In two papers published recently in Cell, Irving Weissman and colleagues identify an important role for CD47 in protecting circulating haematopoietic stem cells (HSCs) and their progenitors (HSPCs) from phagocytosis. They also show that targeting CD47, which is constitutively upregulated on self-renewing leukaemia stem cells (LSCs), with monoclonal antibodies enables phagocytosis of human LSCs and provides a rationale for the use of CD47-specific antibodies as a therapy for acute myeloid leukaemia (AML).

The absence of CD47 expression on cells results in their phagocytosis and therefore CD47 acts as a 'don't eat me' signal through the interaction with its receptor, signal-regulatory protein-α (SIRPα), which is expressed by phagocytes. But does differential expression of CD47 have a role in HSC fate? The authors showed that the expression of CD47 is transiently upregulated on HSCs by strong mobilizing or inflammatory stimuli. HSCs from Cd47−/− mice failed to engraft in wild-type mice owing to phagocytosis of the cells by macrophages. In addition, more Cd47+/− than wild-type HSPCs were cleared by macrophages when chimeric mice with both types of cell were given a strong inflammatory stimulus.
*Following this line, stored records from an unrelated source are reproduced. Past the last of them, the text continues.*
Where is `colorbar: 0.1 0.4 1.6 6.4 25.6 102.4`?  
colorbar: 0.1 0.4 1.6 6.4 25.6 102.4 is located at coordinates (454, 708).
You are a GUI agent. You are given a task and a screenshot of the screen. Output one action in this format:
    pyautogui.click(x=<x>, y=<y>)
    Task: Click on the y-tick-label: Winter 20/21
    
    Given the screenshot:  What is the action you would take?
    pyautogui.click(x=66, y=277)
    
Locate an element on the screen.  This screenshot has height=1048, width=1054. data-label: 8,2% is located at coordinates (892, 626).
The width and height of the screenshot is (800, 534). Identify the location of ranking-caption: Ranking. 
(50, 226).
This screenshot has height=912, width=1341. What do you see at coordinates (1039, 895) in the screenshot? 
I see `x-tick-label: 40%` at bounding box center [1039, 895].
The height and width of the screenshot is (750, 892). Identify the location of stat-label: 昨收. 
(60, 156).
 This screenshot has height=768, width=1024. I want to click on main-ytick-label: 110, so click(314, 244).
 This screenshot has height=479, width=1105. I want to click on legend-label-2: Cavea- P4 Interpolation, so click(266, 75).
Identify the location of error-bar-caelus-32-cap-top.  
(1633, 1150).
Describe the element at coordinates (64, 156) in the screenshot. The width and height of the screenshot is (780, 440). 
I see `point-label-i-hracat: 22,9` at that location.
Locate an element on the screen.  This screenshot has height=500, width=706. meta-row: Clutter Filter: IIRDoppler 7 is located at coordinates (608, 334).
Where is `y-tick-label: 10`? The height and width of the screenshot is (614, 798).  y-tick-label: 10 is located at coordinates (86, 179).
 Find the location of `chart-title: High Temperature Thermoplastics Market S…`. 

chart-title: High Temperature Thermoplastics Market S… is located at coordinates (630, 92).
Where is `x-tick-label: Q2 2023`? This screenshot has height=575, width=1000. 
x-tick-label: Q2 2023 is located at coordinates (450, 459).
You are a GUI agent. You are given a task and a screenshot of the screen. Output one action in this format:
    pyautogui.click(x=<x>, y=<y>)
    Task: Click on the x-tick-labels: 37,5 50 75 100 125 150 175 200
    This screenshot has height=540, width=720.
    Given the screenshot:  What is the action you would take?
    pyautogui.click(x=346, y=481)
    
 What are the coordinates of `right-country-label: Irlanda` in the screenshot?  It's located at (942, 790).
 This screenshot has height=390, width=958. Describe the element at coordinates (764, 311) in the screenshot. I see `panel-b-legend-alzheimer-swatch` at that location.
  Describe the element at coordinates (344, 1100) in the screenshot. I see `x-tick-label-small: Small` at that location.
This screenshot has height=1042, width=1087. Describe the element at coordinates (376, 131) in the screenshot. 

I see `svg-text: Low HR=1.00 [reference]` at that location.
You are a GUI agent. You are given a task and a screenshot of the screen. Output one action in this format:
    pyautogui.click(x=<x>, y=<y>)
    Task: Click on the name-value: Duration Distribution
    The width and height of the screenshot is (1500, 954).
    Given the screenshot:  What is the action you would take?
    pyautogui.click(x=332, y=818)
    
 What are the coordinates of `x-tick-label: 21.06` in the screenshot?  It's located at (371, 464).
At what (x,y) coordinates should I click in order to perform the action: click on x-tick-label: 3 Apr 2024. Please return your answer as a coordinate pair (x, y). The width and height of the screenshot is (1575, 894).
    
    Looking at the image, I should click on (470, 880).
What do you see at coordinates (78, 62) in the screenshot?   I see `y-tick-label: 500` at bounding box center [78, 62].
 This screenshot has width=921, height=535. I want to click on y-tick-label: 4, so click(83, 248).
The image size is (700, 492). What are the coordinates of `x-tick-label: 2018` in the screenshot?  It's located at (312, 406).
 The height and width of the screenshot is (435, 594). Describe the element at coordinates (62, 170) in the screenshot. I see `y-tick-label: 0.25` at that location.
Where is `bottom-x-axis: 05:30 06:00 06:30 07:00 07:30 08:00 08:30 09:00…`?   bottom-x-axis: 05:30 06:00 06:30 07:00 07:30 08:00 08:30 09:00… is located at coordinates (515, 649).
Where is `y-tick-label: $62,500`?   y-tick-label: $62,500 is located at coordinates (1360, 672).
Previous data have shown that CD47 expression is upregulated in bulk leukaemia cells in several mouse models. The authors showed that upregulation of CD47 expression occurred even in the stem and progenitor cells of these mouse leukaemias and also showed an upregulation of CD47 expression by HSCs and HSPCs from patients with AML and chronic myeloid leukaemia in blast crisis. Overexpression of CD47 in a human myeloid leukaemia cell line that normally expresses low levels of CD47 increased the tumorigenicity of these cells in a dose-dependent manner by increasing their ability to evade macrophage phagocytosis.

Further analyses, published in a second paper, confirmed that the expression of CD47 is higher on human AML LSCs than on normal bone marrow HSCs and multipotent progenitors and showed that increased CD47 expression in patients with AML is associated with poor clinical outcomes. Indeed, HSCs could be separated from leukaemia cells based on CD47 expression. Targeting of human CD47 with monoclonal antibodies that block the CD47–SIRPα interaction enhanced macrophage phagocytosis of these cells in vitro. Furthermore, a CD47-specific antibody was shown to ameliorate AML in vivo in immunocompromised xenotransplanted mice by specifically targeting AML LSCs for phagocytosis. However, no increase in the phagocytosis of normal HSCs or HSPCs or toxicity was detected in wild-type mice.

So, these papers show that CD47 is transiently upregulated on HSCs during mobilization to protect them from phagocytosis by macrophages and that AML LSCs use this protective strategy to evade macrophage killing. Targeting of CD47 preferentially enables the targeting of AML LSCs for phagocytosis and therefore monoclonal antibodies that disrupt the CD47–SIRPα interaction could be an effective therapy for human AML.